For many people, self-love is not intuitive.
Some never experienced consistent love, safety, or emotional attunement growing up, so there was no blueprint for how to offer that to themselves. Others learned early on that love was conditional based on performance, pleasing others, staying quiet, or not being “too much.” Over time, this can turn into an internal belief that love must be earned rather than something we inherently deserve.
Life experiences can reinforce this further. Trauma, chronic stress, attachment wounds, or repeated disappointments may lead us to be overly critical of ourselves. We may default to self- blame, perfectionism, or emotional shutdown to survive. For some, a freeze or fawn response develops, in which staying safe means focusing on others’ needs while disconnecting from their own. In these cases, self-love isn’t about motivation or willpower; it’s about unlearning survival strategies that once made sense.

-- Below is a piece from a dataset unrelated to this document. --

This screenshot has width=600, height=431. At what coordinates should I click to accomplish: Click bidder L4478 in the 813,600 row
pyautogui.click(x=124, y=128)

What Self-Love Actually Looks Like
Self-love is not selfishness or arrogance. It doesn’t mean ignoring responsibility or avoiding growth. Instead, it means meeting yourself with honesty and kindness. It’s the ability to hold your struggles without shaming yourself for having them. It’s recognizing that your worth is not defined by productivity, appearance, or how much you do for others.
Self-love can look like:
Allowing yourself to rest without guilt
Setting boundaries even when it feels uncomfortable
Speaking to yourself the way you would speak to someone you care about
Acknowledging pain instead of minimizing it
Choosing support instead of pushing through alone
If self-love feels difficult or unfamiliar, there is nothing wrong with you. These responses often come from experiences in which care, consistency, or safety were missing. Healing is not about forcing yourself to “love yourself more,” but about lovingly building trust with yourself over time.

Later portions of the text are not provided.